As a Chambers, we are responsible for ensuring that personal data processed by the Chambers is not:

  • Accessed without authority;
  • Processed unlawfully;
  • Lost;
  • Destroyed; or
  • Damaged.

Nevertheless, we realise that sometimes things may go wrong, and we might fail to achieve one or more of our data protection responsibilities. If this does happen, we must take steps to try to put things right. However, we can do this only if we know there has been a problem. Therefore, everybody within Chambers has a duty to report any actual or suspected data breach, regardless of whether they have discovered or caused it.


A data protection breach is defined as “a breach of security leading to the accidental or unlawful destruction, loss, alteration, unauthorised disclosure of, or access to, personal data transmitted, stored or otherwise processed.”

Data protection breaches can happen for a wide range of reasons, including:

  • Human error;
  • Cyber-attacks;
  • Loss or theft of devices or equipment on which personal data is stored;
  • Inadequate or inappropriate access controls;
  • Deceit; and
  • Disasters at Chambers’ premises, for example, fire or flood.

If you are unsure whether a particular circumstance or incident constitutes a data protection breach, please refer the matter urgently to the Head of Chambers, Isabelle Watson and Data Protection Manager, Clive Barrett, for Guidance.


Reporting of data breaches by Barristers and Chambers

The person who created the breach will report the breach to the Information Commissioner’s Office (ICO) within 72 hours after becoming aware of the breach.

[Guidance on reporting a breach to the ICO is on page 3 of this document].

Although, as data controllers, Barristers are under no regulatory obligation to report a breach to Chambers and are responsible individually for compliance with the notification and reporting obligations of the GDPR, nonetheless, Chambers recognises the role undertaken by Chambers as a Data Processor and acknowledges an obligation to support Data Controllers in those cases where it is appropriate to do so.

Therefore, in the case of a data breach caused by a Member of Chambers, the Barrister is requested (in addition to regulatory obligations) to report the breach to Isabelle Watson, Head of Chambers and Clive Barrett, Data Protection Manager.

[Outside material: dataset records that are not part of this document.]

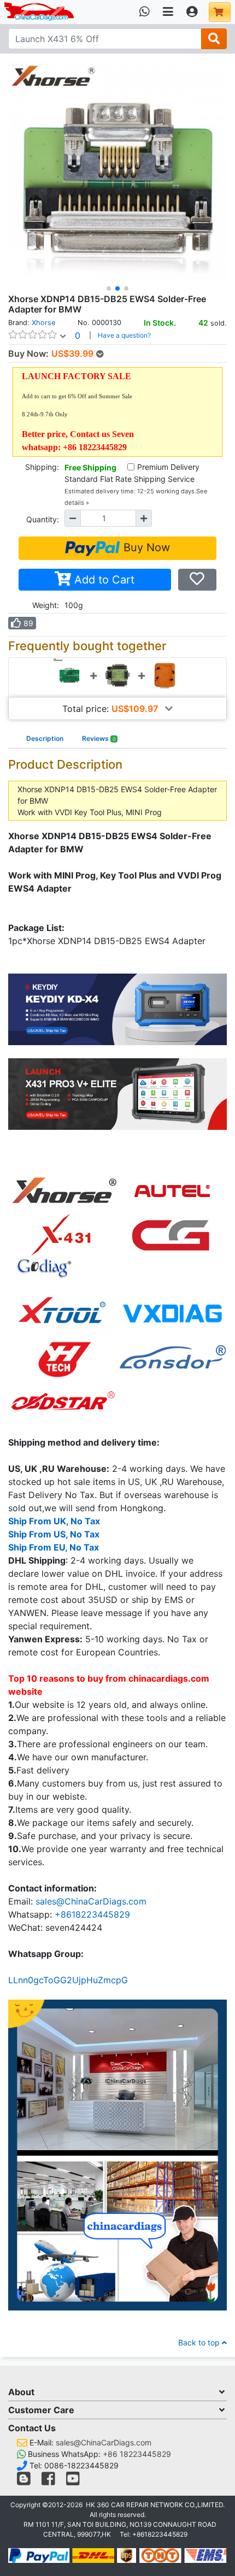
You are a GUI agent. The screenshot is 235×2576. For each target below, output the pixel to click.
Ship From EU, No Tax (53, 1547)
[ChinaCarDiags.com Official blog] (25, 2481)
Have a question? (124, 335)
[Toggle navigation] (168, 12)
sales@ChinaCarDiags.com (91, 1901)
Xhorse (43, 323)
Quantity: (42, 519)
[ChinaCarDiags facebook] (48, 2481)
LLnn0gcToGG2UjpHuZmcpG (68, 1979)
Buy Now (145, 547)
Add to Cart (102, 579)
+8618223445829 (92, 1914)
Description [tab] (44, 738)
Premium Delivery (168, 466)
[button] (109, 288)
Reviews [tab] (99, 738)
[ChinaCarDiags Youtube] (73, 2481)
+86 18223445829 (137, 2454)
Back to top (200, 2342)
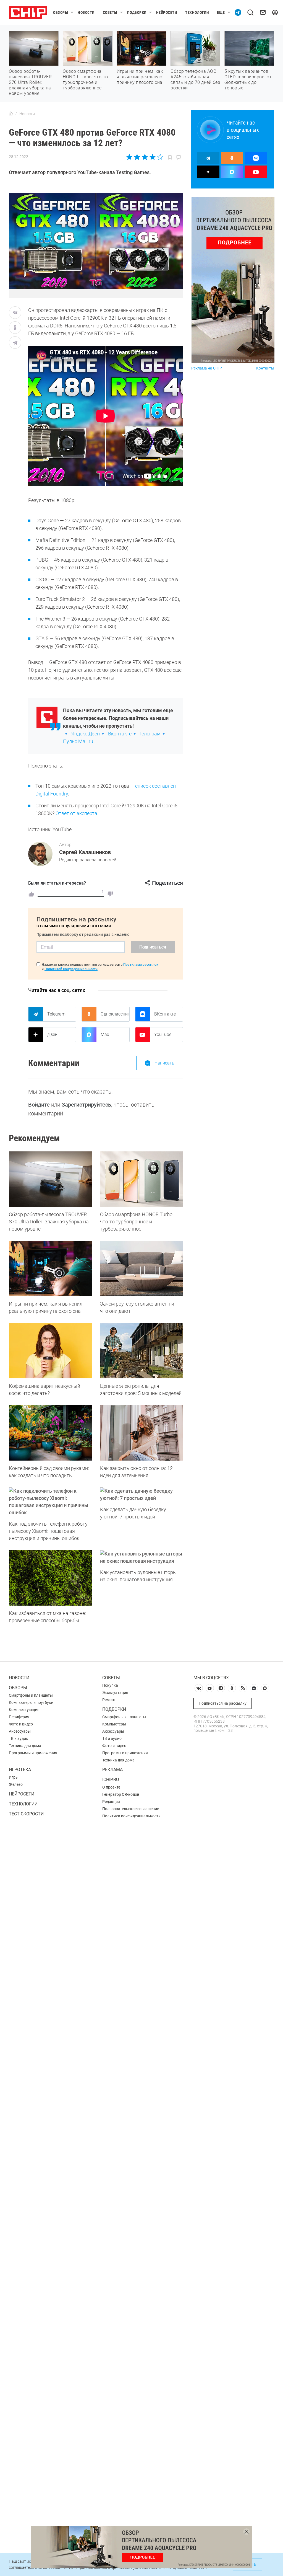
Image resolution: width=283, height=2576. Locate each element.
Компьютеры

Chambers, in its capacity as data processor, will support any Barristers reporting and managing data breaches.

Reporting of data breaches by Pupils and Staff

All personal data breaches involving pupils and staff must be reported by email to the Head of Chambers and Data Protection Manager for their Guidance immediately upon discovery.

The person who created the breach will report the breach to the Information Commissioner’s Office (ICO) within 72 hours after having become aware of the breach.

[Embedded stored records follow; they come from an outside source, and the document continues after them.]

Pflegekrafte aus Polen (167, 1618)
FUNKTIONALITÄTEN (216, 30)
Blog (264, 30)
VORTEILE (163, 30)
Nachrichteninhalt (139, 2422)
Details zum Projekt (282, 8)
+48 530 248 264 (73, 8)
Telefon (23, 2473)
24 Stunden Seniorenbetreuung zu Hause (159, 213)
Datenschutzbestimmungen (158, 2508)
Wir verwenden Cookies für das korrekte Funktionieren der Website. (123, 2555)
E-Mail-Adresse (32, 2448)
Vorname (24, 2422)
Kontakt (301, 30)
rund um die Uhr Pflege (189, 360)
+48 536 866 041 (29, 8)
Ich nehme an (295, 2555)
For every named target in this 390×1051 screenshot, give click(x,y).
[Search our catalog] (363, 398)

[Guidance on how to report a breach to the ICO is on page 3 of this document].

When making a report, please detail:

  • the nature of the suspected breach (theft, loss, destruction)
  • the nature of the data involved in the breach (sensitive, personal, commercial etc.)
  • the scope of the breach (single client, multiple client, internal data)
  • a description of the events relating to the breach (overview of why the breach came about)
  • any chambers’ staff, barristers and/or other parties involved
  • when the breach occurred
  • any other information considered relevant

How to report a breach to the ICO

To report a breach, call the ICO helpline at 0303 123 1113 (normal opening hours are Monday to Friday between 9.00 am and 4.30 pm).

The ICO will record the breach and give you advice about what to do next.

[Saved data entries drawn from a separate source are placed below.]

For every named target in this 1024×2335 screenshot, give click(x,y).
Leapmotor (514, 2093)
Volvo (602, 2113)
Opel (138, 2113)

To report a breach outside of their normal opening hours, you can report online. Click here to access the relevant page of the ICO website, scroll down and select the ‘Personal data breach reporting form’, which will open into a downloadable Word document.

Complete the reporting form and email as follows:

  1. In the subject box of your email, insert ‘Personal data breach notification’.
  2. cc…
  3. Attach the reporting form and email it to

Based on your information, the ICO should contact you within seven calendar days to provide information about their next steps.